== Supplied material ==
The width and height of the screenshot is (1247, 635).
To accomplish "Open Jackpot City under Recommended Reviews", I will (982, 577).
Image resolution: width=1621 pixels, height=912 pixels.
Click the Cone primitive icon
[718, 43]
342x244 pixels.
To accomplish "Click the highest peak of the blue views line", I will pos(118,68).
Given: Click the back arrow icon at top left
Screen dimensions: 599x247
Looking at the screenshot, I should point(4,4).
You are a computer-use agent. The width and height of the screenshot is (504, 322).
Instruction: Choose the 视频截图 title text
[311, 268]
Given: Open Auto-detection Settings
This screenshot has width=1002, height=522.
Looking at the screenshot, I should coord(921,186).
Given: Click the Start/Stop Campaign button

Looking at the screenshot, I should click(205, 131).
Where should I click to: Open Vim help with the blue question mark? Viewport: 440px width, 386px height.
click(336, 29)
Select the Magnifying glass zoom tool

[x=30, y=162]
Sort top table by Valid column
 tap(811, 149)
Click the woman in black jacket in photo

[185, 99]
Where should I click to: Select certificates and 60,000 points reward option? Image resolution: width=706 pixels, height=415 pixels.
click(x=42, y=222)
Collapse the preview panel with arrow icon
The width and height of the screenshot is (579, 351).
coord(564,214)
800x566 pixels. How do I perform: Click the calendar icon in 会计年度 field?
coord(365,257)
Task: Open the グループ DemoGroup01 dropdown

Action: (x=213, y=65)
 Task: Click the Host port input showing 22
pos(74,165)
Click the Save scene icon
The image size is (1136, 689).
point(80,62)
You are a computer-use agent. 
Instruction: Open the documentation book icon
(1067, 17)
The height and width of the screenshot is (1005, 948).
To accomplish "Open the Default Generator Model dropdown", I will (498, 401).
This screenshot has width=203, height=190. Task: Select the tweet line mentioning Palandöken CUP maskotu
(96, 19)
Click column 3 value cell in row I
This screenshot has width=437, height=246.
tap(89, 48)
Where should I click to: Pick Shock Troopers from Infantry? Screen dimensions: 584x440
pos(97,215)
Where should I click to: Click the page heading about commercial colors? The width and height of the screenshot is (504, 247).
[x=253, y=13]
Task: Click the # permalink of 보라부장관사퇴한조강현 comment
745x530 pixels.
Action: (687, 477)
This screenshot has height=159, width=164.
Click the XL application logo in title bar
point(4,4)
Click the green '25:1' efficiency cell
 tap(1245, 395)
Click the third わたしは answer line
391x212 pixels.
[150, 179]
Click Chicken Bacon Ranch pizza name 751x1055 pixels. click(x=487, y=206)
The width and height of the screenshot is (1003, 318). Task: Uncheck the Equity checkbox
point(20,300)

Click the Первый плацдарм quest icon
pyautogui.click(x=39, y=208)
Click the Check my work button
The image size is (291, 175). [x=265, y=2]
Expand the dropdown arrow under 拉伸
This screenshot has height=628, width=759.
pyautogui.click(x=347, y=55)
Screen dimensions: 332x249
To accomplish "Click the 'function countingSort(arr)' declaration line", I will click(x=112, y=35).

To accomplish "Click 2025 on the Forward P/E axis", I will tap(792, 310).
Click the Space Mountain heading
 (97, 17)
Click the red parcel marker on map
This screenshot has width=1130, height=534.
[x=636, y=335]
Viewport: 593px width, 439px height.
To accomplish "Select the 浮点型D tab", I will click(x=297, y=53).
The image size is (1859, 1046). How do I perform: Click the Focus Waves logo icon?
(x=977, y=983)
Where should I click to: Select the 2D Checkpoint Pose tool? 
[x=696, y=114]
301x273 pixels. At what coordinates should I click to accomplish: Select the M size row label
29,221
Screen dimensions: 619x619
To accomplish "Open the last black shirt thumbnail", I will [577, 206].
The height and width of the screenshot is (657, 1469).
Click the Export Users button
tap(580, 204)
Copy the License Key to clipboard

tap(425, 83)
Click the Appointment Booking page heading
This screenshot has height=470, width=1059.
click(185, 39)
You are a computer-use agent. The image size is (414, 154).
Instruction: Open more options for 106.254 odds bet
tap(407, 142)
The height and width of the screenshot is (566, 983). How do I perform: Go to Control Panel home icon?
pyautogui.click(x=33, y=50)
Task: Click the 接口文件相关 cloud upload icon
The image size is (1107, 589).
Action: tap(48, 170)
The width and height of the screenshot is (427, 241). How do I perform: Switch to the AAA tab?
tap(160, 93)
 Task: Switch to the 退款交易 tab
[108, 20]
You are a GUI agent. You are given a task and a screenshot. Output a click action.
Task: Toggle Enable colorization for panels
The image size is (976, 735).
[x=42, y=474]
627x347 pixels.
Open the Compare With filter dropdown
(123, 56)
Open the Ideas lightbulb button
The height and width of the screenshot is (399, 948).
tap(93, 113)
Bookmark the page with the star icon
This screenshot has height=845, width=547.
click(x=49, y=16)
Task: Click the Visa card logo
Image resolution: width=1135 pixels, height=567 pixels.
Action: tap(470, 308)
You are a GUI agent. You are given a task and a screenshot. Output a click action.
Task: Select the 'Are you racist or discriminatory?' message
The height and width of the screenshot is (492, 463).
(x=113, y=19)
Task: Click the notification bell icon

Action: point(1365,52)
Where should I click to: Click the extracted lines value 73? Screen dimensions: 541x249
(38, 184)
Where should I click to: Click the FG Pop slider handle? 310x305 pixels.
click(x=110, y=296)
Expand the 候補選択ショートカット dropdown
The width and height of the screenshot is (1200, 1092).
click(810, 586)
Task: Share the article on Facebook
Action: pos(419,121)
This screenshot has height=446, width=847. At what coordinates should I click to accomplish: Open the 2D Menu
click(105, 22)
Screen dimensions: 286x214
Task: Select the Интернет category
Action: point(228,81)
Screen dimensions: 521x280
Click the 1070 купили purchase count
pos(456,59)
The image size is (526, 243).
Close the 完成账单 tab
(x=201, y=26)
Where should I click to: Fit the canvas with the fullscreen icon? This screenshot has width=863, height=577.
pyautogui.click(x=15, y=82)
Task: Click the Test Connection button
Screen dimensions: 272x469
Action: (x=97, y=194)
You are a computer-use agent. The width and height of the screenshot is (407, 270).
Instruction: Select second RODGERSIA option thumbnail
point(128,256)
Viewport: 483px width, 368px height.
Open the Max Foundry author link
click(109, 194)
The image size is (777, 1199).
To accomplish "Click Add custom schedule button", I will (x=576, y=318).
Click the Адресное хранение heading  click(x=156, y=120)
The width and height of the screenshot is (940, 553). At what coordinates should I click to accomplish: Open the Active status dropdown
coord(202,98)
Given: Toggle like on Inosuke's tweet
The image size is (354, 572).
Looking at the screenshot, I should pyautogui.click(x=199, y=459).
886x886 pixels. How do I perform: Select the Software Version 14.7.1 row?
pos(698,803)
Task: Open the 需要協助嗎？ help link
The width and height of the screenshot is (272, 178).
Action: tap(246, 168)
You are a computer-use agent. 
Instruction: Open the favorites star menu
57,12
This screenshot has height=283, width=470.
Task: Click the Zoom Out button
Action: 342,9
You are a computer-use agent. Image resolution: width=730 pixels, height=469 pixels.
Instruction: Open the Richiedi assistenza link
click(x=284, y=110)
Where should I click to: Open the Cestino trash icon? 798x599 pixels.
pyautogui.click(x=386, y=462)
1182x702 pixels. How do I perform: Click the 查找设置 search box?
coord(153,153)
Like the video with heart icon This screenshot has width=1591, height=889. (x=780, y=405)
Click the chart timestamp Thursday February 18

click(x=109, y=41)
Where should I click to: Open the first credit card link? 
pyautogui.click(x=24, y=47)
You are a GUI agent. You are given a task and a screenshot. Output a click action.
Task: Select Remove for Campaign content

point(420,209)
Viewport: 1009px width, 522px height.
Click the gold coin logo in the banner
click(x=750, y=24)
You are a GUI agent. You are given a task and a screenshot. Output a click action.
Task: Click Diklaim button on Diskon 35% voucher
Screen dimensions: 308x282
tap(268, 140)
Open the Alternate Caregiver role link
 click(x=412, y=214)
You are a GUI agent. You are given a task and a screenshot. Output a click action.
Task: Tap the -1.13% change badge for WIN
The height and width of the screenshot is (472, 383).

== Exercise prompt ==
Could you recast the material above, between the lines holding "Where should I click to: Select certificates" and "will tap(792, 310).", inclusive, as a numbered list with the blank lines dropped?

== Response to the exercise ==
1. Where should I click to: Select certificates and 60,000 points reward option? Image resolution: width=706 pixels, height=415 pixels.
2. click(x=42, y=222)
3. Collapse the preview panel with arrow icon
4. The width and height of the screenshot is (579, 351).
5. coord(564,214)
6. 800x566 pixels. How do I perform: Click the calendar icon in 会计年度 field?
7. coord(365,257)
8. Task: Open the グループ DemoGroup01 dropdown
9. Action: (x=213, y=65)
10.  Task: Click the Host port input showing 22
11. pos(74,165)
12. Click the Save scene icon
13. The image size is (1136, 689).
14. point(80,62)
15. You are a computer-use agent. 
16. Instruction: Open the documentation book icon
17. (1067, 17)
18. The height and width of the screenshot is (1005, 948).
19. To accomplish "Open the Default Generator Model dropdown", I will (498, 401).
20. This screenshot has width=203, height=190. Task: Select the tweet line mentioning Palandöken CUP maskotu
21. (96, 19)
22. Click column 3 value cell in row I
23. This screenshot has width=437, height=246.
24. tap(89, 48)
25. Where should I click to: Pick Shock Troopers from Infantry? Screen dimensions: 584x440
26. pos(97,215)
27. Where should I click to: Click the page heading about commercial colors? The width and height of the screenshot is (504, 247).
28. [x=253, y=13]
29. Task: Click the # permalink of 보라부장관사퇴한조강현 comment
30. 745x530 pixels.
31. Action: (687, 477)
32. This screenshot has height=159, width=164.
33. Click the XL application logo in title bar
34. point(4,4)
35. Click the green '25:1' efficiency cell
36.  tap(1245, 395)
37. Click the third わたしは answer line
38. 391x212 pixels.
39. [150, 179]
40. Click Chicken Bacon Ranch pizza name 751x1055 pixels. click(x=487, y=206)
41. The width and height of the screenshot is (1003, 318). Task: Uncheck the Equity checkbox
42. point(20,300)
43. Click the Первый плацдарм quest icon
44. pyautogui.click(x=39, y=208)
45. Click the Check my work button
46. The image size is (291, 175). [x=265, y=2]
47. Expand the dropdown arrow under 拉伸
48. This screenshot has height=628, width=759.
49. pyautogui.click(x=347, y=55)
50. Screen dimensions: 332x249
51. To accomplish "Click the 'function countingSort(arr)' declaration line", I will click(x=112, y=35).
52. To accomplish "Click 2025 on the Forward P/E axis", I will tap(792, 310).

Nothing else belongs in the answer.